В январе-феврале 1945 г. ученые, работавшие в рамках Манхэттенского проекта, были уверены, что бомба будет готова к началу августа. Но 12 апреля 1945 г. внезапно умер президент Рузвельт. Вместе с ним ушла из Белого дома ненависть к фашизму. Новый президент, Г. Трумэн, не знал о существовании Манхэттенского проекта, о подготовке атомной бомбы. Трумэн услышал об этом от военного министра Г. Стимсона, обрисовавшего проект в общих чертах.
Однако даже такая общая информация озадачила Трумэна: занимая высокий государственный пост, он ничего не знал о работах в США над созданием атомной бомбы.
Он вспомнил, что еще в 1944 г., когда ему пришлось возглавлять сенатскую комиссию по контролю за выполнением программы национальной обороны, его внимание привлекли огромные предприятия в бассейне реки Теннесси. Уже тогда ему показалось странным, что эти предприятия поглощают уйму денег и ничего не производят. Но стоило ему попытаться проверить их деятельность, как тот же Стимсон вежливо дал понять, что это не должно его интересовать:
— Сенатор, я не могу сказать, что это такое, но это — величайшее предприятие. Оно в высшей степени секретно.
В 1944 г. в узком кругу лиц, знавших о гигантской силе атомной бомбы, начал обсуждаться вопрос о моральной ответственности перед человечеством тех, кто ее применит. Уже после войны, будучи в отставке, Стимсон писал: «Все мы, разумеется, понимали, какую огромную ответственность накладывает на нас решение распахнуть двери такому разрушительному оружию. Президент Рузвельт не раз доверительно говорил мне о сомнениях, какие вызывают в нем катастрофические возможности этого оружия».
Во время своей последней встречи с Рузвельтом 15 марта 1945 г. Стимсон обсуждал с ним некоторые вопросы, связанные с атомным оружием. Но, по-видимому, речь шла, скорее, о последствиях использования атомной бомбы, чем о том, следует ли вообще ее использовать. Стимсон писал в своих воспоминаниях:
…Я изложил президенту соображения об атомном оружии, сообщил, когда оно примерно будет готово, и подчеркнул важность подготовки к его использованию. Затем мы обсудили две существовавшие тогда точки зрения относительно того, как по окончании войны осуществлять контроль над атомным оружием, если его применение окажется успешным. Согласно первой точке зрения, атомное оружие должно было остаться засекреченным и контролироваться теми, кто им владеет. Согласно второй точке зрения, над ним следовало установить международный контроль, основанный на свободном обмене всей необходимой информацией. Я сказал тогда президенту, что эти вопросы необходимо решить до того, как будет сброшена первая бомба, и что он должен быть готов выступить с публичным заявлением об атомном оружии сразу после того, как оно будет применено. Президент согласился с этим.

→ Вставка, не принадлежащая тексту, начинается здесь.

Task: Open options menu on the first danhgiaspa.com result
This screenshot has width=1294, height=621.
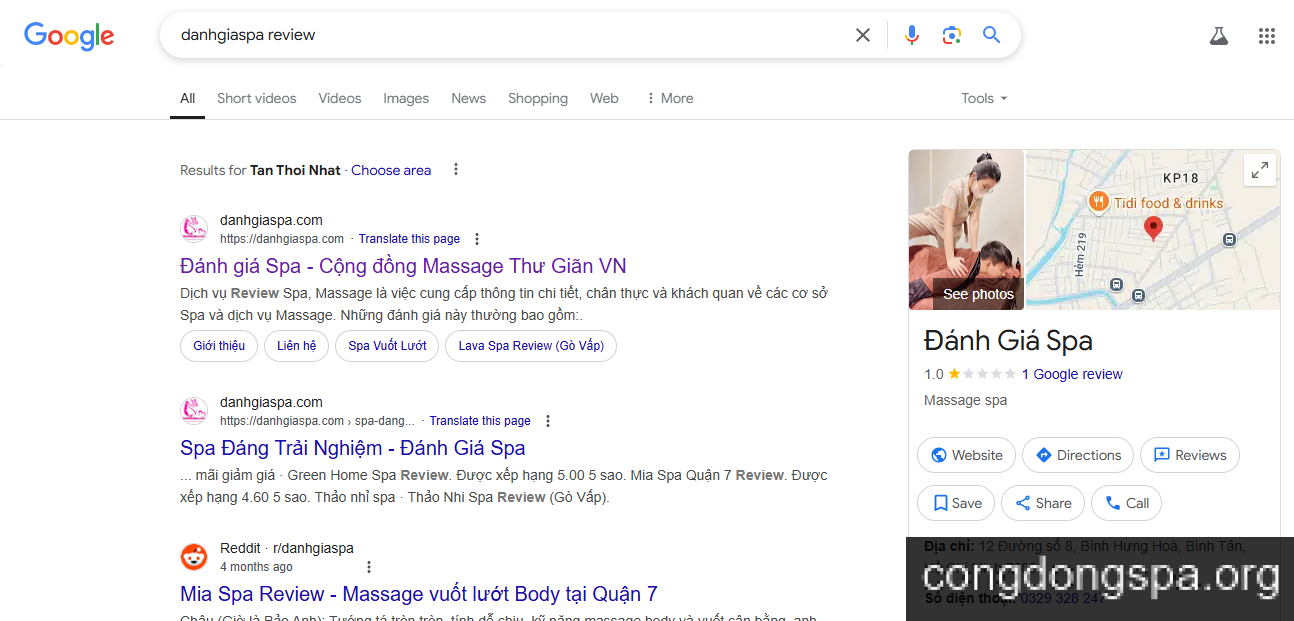Action: tap(477, 239)
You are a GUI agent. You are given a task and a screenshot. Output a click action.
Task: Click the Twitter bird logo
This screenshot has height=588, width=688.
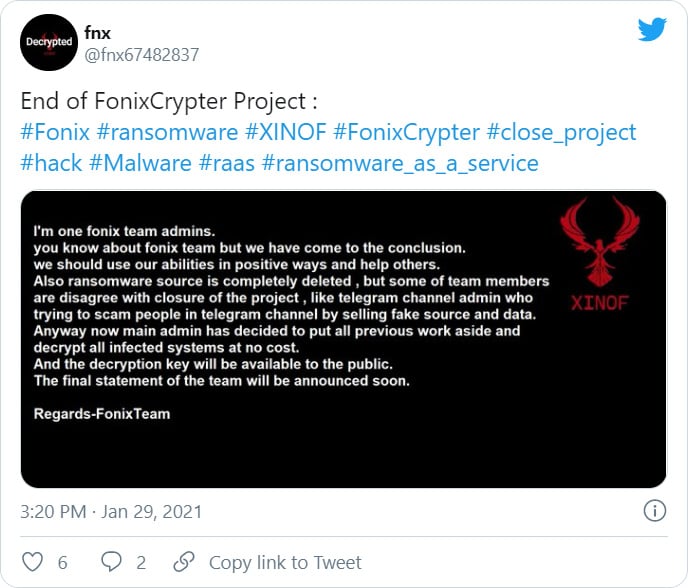652,29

Кто знает, как обернулось бы дело, если бы Рузвельт был жив. Он не оставил никаких указаний по этому вопросу. Что же касается Трумэна, то для всех было ясно, что он как человек и как политик отнюдь не соответствовал роли преемника Рузвельта. Недаром покойный президент, будучи невысокого мнения о способностях своего преемника, не утруждал его государственными заботами. Лишенный достоинств своего предшественника, Трумэн не ведал и его сомнений. Что можно было сказать о Трумэне?
Лучше всего о нем говорила формула, которую он провозгласил в самом начале второй мировой войны: «Будут брать верх русские, поможем немцам. Возьмут верх немцы, поможем русским. Пусть они больше убивают друг друга — в этом и есть наш выигрыш». Может быть, мы воспроизводим эту формулу не буквально, но смысл точен. До такой степени цинизма никогда не доходил даже Черчилль.
Вера президента Рузвельта в возможность и полезность для США сотрудничества с Советским Союзом умерла вместе с президентом. Недовольный тем, что развитие событий в Центральной и Восточной Европе, занятой советскими войсками, может пойти по нежелательному для американцев пути, Трумэн с первых дней своего президентства выступил за жесткую линию по отношению к СССР и за фактический отказ от Ялтинских решений.
На совещании в Белом доме у нового президента 23 апреля 1945 г. было решено, что для Соединенных Штатов «пришло время занять сильную позицию в отношении Советского Союза». «В качестве орудия давления хотели использовать угрозу прекращения ленд-лиза, а также вопрос об американских кредитах для восстановления разрушенной войной послевоенной экономики», — отмечал Г. Алпровиц в книге «Атомная дипломатия: Хиросима и Потсдам».
Участник этого совещания Стимсон, не возражая в принципе против жесткой линии, считал неэффективными предлагаемые меры давления. Он больше других был информирован о «возможностях» атомной бомбы и считал ее более действенным орудием шантажа. На следующий день после совещания Стимсоа написал письмо президенту.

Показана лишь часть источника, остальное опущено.